We rode past the impressive Roman theatre to our hotel, Lou Cigaloun, where the proprietor looked very familiar. She took a look at Eva and said 'I know you!' Turns out we had met her and her husband (Emmanuelle and Stephane) on our first cycle tour in 2009 in Tarascon, where they owned the lovely small hotel we stayed in for five nights. Since we were there for almost a week, we had talked with them quite a bit and appreciated their knowledge of the area. In the intervening two years, they had sold that hotel and bought this larger one in Orange. It was such a coincidence that we had picked their hotel--they even remembered our Bike Fridays--and they very kindly invited us for an apertif the next evening.

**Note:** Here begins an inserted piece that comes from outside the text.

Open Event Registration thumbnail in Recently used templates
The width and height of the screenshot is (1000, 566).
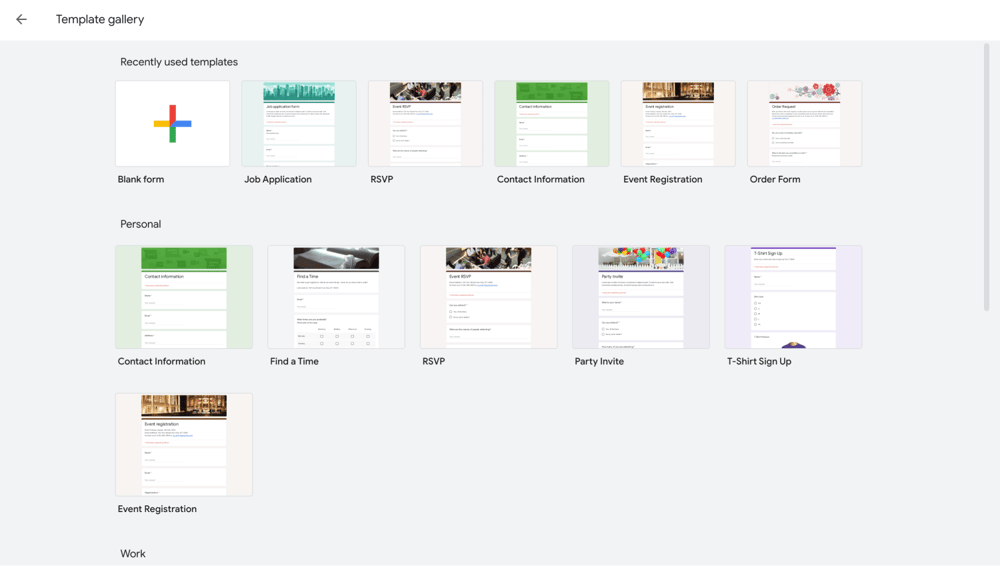pos(678,124)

Our room was large and bright with a very fancy bathroom. As we were changing our clothes, Al felt a bulge in his jersey pocket. He reached in and pulled out the stuffed teddy bear with the room key for the hotel in Carpentras--oh no! Emmanuelle phoned them for us to let them know we would mail the key back the next day.
We cleaned up and went out for a walk around town. The hotel was very well located in the old city near a historic church and just a short walk from the Roman theatre which we planned to visit the next day. We had dinner at a nice little restaurant nearby, Côté de Jardin: squash soup, dorade en brochette with vegetables and tarte aux pommes for dessert.